[Important Notice from WeBase Hakata] (Follow-up) Apology and Information Regarding Messages Leading to Phishing Sites
We deeply apologize for the significant inconvenience and concern caused by the distribution of messages that directed some guests who made reservations at “WeBase Hakata” through an online travel agent to phishing sites.
Following the announcement made on August 14, 2024, titled “[Important Notice] Apology and Notice,” we would like to report the facts revealed through further investigation, as follows.

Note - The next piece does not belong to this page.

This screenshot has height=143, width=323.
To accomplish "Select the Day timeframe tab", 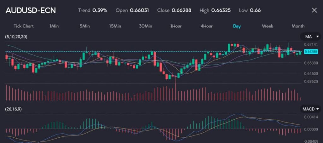I will pyautogui.click(x=237, y=26).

Notice dated August 14, 2024
https://we-base.jp/hakata/en/news/10796/
1, Incident Summary
On August 11, 2024, it was confirmed that some guests who had made reservations at “WeBase Hakata” through an online travel agent received messages directing them to phishing sites. There is a possibility that third parties accessed guests’ anonymous email addresses specific to the online travel agent stored in our management system. On the same day, we requested the online travel agent to invalidate the fraudulent URLs sent to customers. Additionally, we sent a message (in both Japanese and English) to affected guests, apologizing and advising them not to click on the fraudulent URLs. Furthermore, we implemented password changes and security checks on computers at all WeBase facilities. We have confirmed that no unauthorized access occurred at other facilities or within the online travel agent’s main system.
2, Details of the Incident
(1) Affected Customers:
Guests who made reservations at “WeBase Hakata” through an online travel agent.
(2) Number of Potentially Leaked Personal Information:
244 anonymous email addresses specific to the online travel agent from guests who reserved at “WeBase Hakata.”
(3) Potentially Leaked Personal Information:
Anonymous email addresses specific to the online travel agent.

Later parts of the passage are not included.